A NEW YORK TIMES NOTABLE BOOK
A VOICE LITERARY SUPPLEMENT TOP 25 FAVORITE BOOKS OF THE YEAR
AN ESQUIRE MAGAZINE BEST BOOK OF THE YEAR
Explaining why the whole is sometimes smarter than the sum of its parts, Johnson presents surprising examples of feedback, self-organization, and adaptive learning. How does a lively neighborhood evolve out of a disconnected group of shopkeepers, bartenders, and real estate developers? How does a media event take on a life of its own? How will new software programs create an intelligent World Wide Web?
In the coming years, the power of self-organization -- coupled with the connective technology of the Internet -- will usher in a revolution every bit as significant as the introduction of electricity.
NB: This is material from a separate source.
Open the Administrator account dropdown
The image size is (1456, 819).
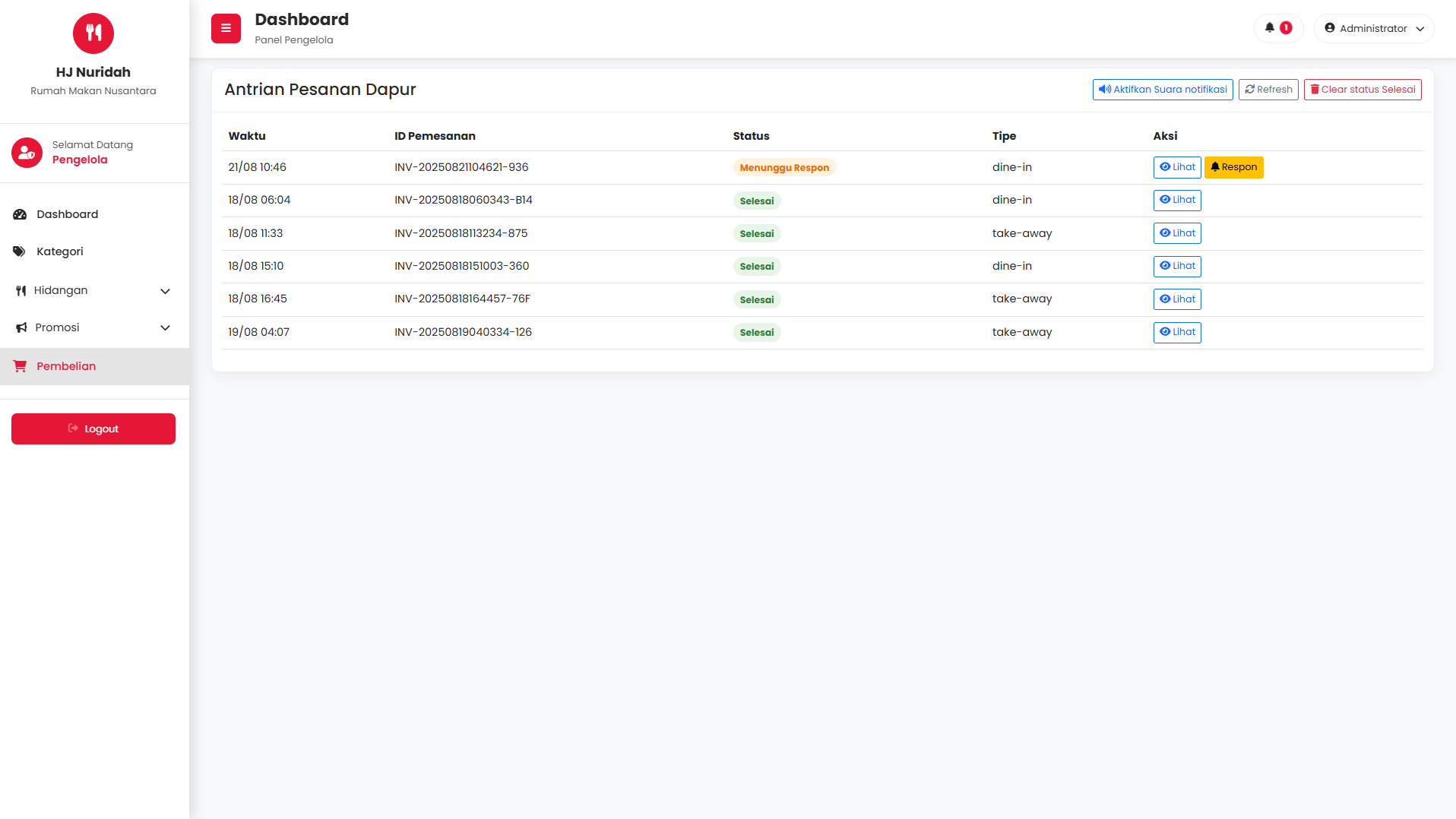click(x=1373, y=29)
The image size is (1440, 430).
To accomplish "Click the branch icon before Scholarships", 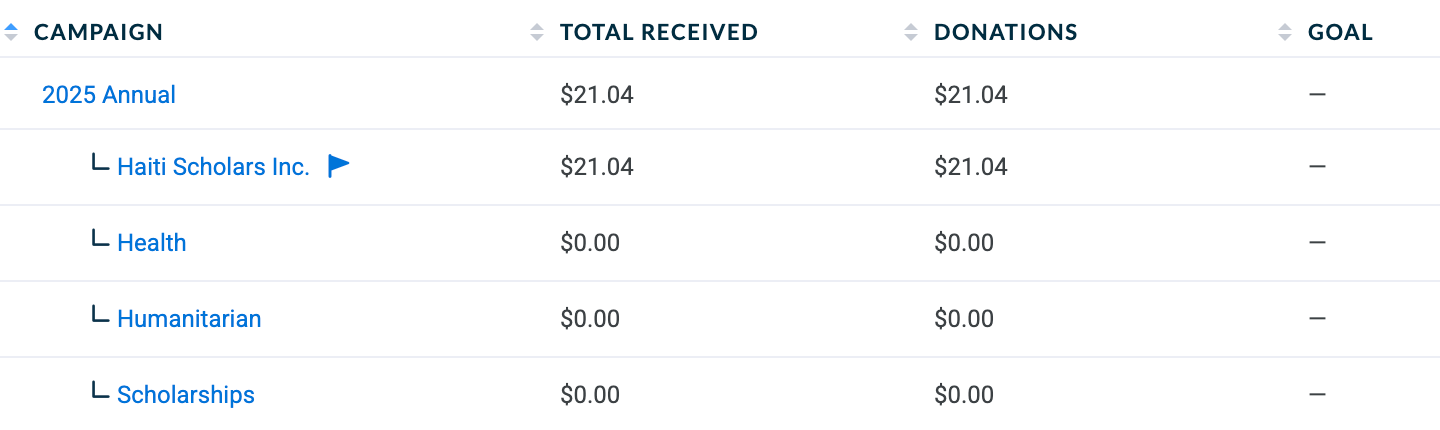I will 100,391.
Provocative and engaging, Emergence puts you on the front lines of this exciting upheaval in science and thought.
To have the highly touted editor of a highly touted Web culture organ writing about the innate smartness of interconnectivity seems like a hip, winning combination unless that journal becomes the latest dot-com casualty. Feed, of which Johnson was cofounder and editor-in-chief, recently announced it was shuttering its windows, which should make for a less exuberant launch for his second bricks-and-mortar title, following 1997's Interface Culture. Yet the book's premise and execution make it compelling, even without the backstory. In a paradigmatic example here, ants, without leaders or explicit laws, organize themselves into highly complex colonies that adapt to the environment as a single entity, altering size and behavior to suit conditions exhibiting a weird collective intelligence, or what has come to be called emergence. In the first two parts of the book, Johnson ranges over historical examples of such smart interconnectivity, from the silk trade in medieval Florence to the birth of the software industry and to computer programs that produce their own software offspring, or passively map the Web by "watching" a user pool. Johnson's tone is light and friendly, and he has a journalistic gift for wrapping up complex ideas with a deft line: "you don't want one of the neurons in your brain to suddenly become sentient." In the third section, which bears whiffs of '90s exuberance, Johnson weighs the impact of Web sites like Napster, eBay and Slashdot, predicting the creation of a brave, new media world in which self-organizing clusters of shared interests structure the entertainment industry. The wide scope of the book may leave some readers wanting greater detail, but it does an excellent job of putting the Web into historical and biological context, with no dot.com diminishment.